Mining bees (the correct scientific name for this genus being ‘Andrena’) are one of the largest groups of solitary bees. It is believed to consist of over 1,300 known species of bees across the world. They are not to be confused with ‘Digger Bees’, although most species of both types of bees make their nests underground. They actually belong to different families of bees: Andrena belonging to the family ‘Andrenidae' whilst digger bees (actually the genus 'Anthophorini') are part of the ‘Apidae' family, along with bumblebees and honey bees.
One of the most common Andrena species is the tawny mining bee – Andrena fulva, pictured here. Adults are an endearing little creature, the females being reddish orange in colour, with black undersides, whilst males are duller in colour, and smaller than females.
In general, they seem to prefer to build nests in
sandy soil. Evidence of them may be seen if you come across little
mounds of earth in lawns, borders, or even in pots, resembling worm
casts. Nests will often consist of one small, main tunnel, with perhaps 5
or so branches, each containing an egg cell. The tunnel will usually
be about 20cms – 40cms deep, and the entrance is about the size of a 10p
coin. The nests will not cause any damage in soil or in gardens, and
indeed, they should be welcomed.

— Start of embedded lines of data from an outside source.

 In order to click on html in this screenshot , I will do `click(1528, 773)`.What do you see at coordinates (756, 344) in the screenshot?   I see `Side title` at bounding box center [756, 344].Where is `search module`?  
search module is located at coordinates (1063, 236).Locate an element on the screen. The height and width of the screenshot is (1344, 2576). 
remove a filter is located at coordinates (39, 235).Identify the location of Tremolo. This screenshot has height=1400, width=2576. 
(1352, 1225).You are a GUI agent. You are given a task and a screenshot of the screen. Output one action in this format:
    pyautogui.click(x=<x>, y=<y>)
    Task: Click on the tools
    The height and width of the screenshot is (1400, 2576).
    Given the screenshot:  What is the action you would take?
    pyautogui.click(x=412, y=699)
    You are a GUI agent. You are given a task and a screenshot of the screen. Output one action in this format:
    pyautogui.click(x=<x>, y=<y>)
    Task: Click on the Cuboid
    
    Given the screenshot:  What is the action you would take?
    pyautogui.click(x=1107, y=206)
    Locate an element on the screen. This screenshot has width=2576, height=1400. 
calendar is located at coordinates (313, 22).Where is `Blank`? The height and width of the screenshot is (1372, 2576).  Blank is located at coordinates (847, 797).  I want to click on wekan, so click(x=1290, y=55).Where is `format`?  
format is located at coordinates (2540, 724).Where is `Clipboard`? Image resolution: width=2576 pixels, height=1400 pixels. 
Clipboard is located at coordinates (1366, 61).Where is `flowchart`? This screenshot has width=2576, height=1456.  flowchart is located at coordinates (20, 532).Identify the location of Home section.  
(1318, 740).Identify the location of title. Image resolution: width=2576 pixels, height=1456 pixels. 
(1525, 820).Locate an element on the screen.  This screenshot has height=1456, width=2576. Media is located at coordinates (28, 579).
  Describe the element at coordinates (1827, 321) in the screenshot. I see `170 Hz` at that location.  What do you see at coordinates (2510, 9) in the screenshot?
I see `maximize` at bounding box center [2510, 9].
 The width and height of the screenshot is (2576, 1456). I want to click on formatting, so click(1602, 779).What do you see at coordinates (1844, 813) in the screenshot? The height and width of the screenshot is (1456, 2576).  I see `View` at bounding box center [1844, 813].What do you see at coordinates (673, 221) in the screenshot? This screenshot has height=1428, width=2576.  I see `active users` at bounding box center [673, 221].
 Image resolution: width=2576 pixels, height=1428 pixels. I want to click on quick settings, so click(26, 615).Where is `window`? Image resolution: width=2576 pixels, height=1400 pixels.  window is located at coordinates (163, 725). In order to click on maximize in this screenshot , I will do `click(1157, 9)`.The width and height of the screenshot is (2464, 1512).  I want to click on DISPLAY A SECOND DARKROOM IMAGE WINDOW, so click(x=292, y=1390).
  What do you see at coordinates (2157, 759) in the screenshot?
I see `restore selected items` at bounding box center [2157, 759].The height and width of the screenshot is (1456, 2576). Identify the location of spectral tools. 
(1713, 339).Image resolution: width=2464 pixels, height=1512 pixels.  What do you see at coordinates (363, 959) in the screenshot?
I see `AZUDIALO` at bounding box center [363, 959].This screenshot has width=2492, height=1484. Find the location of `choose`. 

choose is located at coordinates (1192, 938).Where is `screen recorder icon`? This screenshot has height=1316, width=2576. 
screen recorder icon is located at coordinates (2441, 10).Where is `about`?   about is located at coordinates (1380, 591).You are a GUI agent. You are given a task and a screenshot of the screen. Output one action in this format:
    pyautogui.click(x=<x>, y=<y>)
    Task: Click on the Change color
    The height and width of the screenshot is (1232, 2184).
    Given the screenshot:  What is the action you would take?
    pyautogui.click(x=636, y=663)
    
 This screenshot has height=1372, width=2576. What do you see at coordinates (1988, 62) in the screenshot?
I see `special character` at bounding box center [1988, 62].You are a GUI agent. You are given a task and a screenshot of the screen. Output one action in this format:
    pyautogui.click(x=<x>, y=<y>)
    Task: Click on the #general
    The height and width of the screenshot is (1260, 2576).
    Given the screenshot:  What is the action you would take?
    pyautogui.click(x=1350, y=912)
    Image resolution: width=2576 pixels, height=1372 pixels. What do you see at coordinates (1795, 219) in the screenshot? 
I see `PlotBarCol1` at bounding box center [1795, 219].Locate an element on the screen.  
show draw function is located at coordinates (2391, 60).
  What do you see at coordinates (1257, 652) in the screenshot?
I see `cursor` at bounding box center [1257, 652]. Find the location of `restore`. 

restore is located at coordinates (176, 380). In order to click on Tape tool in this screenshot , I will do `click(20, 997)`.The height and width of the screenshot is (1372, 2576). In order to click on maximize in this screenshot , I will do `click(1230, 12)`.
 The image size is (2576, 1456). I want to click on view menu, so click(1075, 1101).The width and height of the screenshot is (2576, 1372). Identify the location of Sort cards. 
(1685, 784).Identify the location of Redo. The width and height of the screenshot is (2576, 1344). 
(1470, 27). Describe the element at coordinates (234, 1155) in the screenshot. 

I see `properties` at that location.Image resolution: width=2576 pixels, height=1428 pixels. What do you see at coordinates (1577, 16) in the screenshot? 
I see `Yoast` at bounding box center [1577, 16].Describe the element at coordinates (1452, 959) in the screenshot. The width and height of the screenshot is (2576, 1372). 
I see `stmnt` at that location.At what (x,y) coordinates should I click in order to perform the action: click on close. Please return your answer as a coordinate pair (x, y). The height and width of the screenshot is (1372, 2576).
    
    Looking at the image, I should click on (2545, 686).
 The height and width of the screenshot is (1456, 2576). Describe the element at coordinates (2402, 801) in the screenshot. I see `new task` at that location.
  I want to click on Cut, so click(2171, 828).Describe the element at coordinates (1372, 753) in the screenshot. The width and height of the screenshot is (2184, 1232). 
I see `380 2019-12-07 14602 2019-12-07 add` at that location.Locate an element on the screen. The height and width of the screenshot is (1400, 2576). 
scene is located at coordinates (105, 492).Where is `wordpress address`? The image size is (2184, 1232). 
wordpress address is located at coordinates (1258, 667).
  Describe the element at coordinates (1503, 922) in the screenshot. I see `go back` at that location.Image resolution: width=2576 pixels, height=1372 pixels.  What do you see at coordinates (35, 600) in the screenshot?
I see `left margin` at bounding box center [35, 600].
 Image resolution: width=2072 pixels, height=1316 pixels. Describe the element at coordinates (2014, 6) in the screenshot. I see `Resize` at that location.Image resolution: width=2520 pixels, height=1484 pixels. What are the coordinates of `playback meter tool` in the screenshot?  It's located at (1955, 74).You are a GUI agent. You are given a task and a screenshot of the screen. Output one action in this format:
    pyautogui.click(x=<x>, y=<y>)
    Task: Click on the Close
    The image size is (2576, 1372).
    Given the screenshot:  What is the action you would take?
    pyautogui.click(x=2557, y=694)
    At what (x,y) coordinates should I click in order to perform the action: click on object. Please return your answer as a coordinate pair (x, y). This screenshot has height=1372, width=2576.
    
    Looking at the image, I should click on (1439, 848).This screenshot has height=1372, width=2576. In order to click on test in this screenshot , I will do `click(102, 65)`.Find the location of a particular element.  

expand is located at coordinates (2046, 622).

They rarely, if ever sting, and
provide an excellent pollination service. The use of pesticides in lawns
to deal with them is not recommended. Nests are very short lived, do
not damage plants, and many lawn pesticides are actually harmful to
Adults emerge from hibernation in
Spring, having hibernated through the winter. After mating, the female
seeks a place to make a nest. Like the other female solitary bees, she
sets about making egg cells: in each one she lays an egg and provides
both pollen and nectar on which the individual larva can feed. Each
individual egg cell is made, provisioned, then sealed up before the next
cell is made. She will usually lay about 5 eggs.The adults are active
for 6 – 8 weeks of the year, and the new adults that emerge will need to
hibernate over winter again, to re-emerge in Spring. Although solitary,
females do sometimes construct nests close to each other, and may be
re-occupied year after year if undisturbed.